At present, Canada’s 57,000 beds are not challenged by the number of serious COVID cases. But in anticipation, health systems managers are struggling to procure PPE (personal protective equipment), ventilators, and even sufficient front-line staff. But there is another way, and both Singapore and South Korea have shown us the first steps on that path.

With an extreme national lockdown that only permits movement of emergency personnel and essential services, lasting a couple of months or more, the number of new cases can be kept to a slow simmer. This is because it would take longer for new infections to occur, while allowing time for existing infections to resolve. The more severe the isolation, the longer it would take for a new case to emerge. The epidemic then recedes to a small number of active cases and a non-newsworthy number of hospitalizations.

However, a return to normalcy at that point would result in a reassertion of the epidemic and another need for isolation, probably in weeks or months. Our current path, if successful, would see rolling waves of isolation and pseudo-normalcy for as long as it takes for the deus ex machina arrival of the vaccine to save us.

But this post-lockdown scenario resembles the early phase of the pandemic, with a few cases and contacts.
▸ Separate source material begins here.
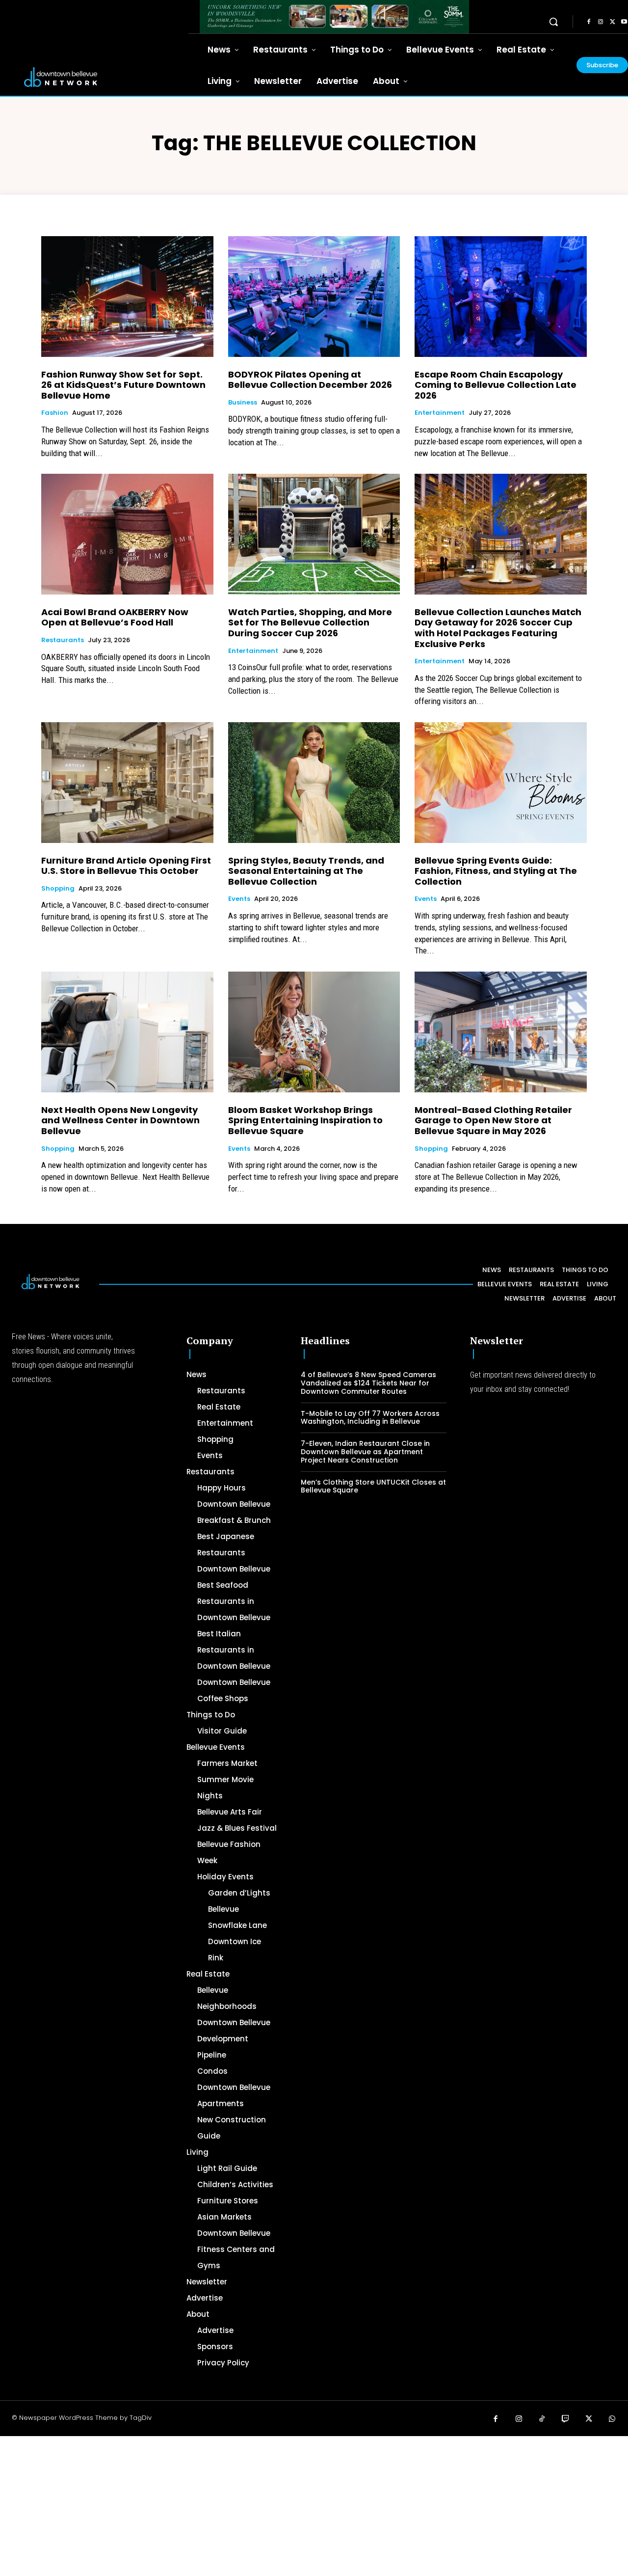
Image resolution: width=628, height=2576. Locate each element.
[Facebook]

That, then, is the time to apply the force of a newly resourced awesome preventative public health system. The secret weapon is something that exists now, that we can manufacture or purchase: tests, and lots of them.

The deployment of rapid, frequent, public testing at a national scale would allow society to return to productive normalcy while keeping the disease to a simmering annoyance.

A Herculean investment in the flotilla of new testing options now available, including rapid 15-minute in situ and at-home testing would give us the epidemiological data to control the outbreak. With sufficient human resources support, every case could be quickly identified and isolated, their contacts immediately traced and tested, as well.

This would require a commitment to a strong and well-maintained public health infrastructure. But such an investment would be a pittance compared to the costs of either the expansion of our hospitals to accommodate throngs of dying patients or the economic cost of many more months of isolation.

Health care system crises like the COVID19 pandemic are not elemental disasters delivered by the gods, but rather are manageable aspects of 21st century globalized life. They can be overcome with good leadership, investment, and planning.